*** Block opens ***

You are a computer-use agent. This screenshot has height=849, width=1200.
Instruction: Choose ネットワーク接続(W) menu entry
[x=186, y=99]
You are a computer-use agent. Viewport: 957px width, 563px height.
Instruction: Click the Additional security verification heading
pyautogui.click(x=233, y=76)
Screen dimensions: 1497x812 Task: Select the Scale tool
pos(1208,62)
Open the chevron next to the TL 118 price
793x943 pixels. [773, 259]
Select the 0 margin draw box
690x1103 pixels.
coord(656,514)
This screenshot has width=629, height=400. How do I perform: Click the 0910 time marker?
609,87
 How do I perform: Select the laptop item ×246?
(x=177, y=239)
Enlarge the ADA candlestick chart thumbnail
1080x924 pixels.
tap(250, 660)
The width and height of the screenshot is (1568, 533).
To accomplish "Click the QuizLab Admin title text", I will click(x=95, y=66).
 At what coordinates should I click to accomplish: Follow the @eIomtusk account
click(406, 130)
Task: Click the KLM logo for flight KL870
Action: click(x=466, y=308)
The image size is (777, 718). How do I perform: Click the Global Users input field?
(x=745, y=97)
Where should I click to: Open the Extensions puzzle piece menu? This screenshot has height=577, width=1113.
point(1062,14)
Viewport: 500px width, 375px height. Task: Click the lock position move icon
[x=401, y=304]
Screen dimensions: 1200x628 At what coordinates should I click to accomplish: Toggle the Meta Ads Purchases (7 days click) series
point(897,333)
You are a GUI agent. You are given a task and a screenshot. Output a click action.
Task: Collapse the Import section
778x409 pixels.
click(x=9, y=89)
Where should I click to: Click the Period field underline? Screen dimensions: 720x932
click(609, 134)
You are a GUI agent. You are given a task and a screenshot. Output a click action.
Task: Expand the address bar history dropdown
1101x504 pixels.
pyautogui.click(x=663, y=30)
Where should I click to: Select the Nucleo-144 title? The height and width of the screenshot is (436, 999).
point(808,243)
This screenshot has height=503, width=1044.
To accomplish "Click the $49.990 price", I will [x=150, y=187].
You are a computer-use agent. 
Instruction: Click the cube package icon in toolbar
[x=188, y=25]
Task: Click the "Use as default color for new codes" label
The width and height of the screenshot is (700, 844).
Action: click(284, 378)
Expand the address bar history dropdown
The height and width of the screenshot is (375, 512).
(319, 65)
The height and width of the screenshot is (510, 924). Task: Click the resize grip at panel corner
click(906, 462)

*** Block closes ***

▸ **EXERCISE DESCRIPTION**:
Please reproduce exactly the lines in the listing above from the one containing "Screen dimensions: 1200x628" through the one containing "Task: Collapse the Import section", both included, and nothing more.

▸ **SOLUTION BELOW**:
Screen dimensions: 1200x628 At what coordinates should I click to accomplish: Toggle the Meta Ads Purchases (7 days click) series
point(897,333)
You are a GUI agent. You are given a task and a screenshot. Output a click action.
Task: Collapse the Import section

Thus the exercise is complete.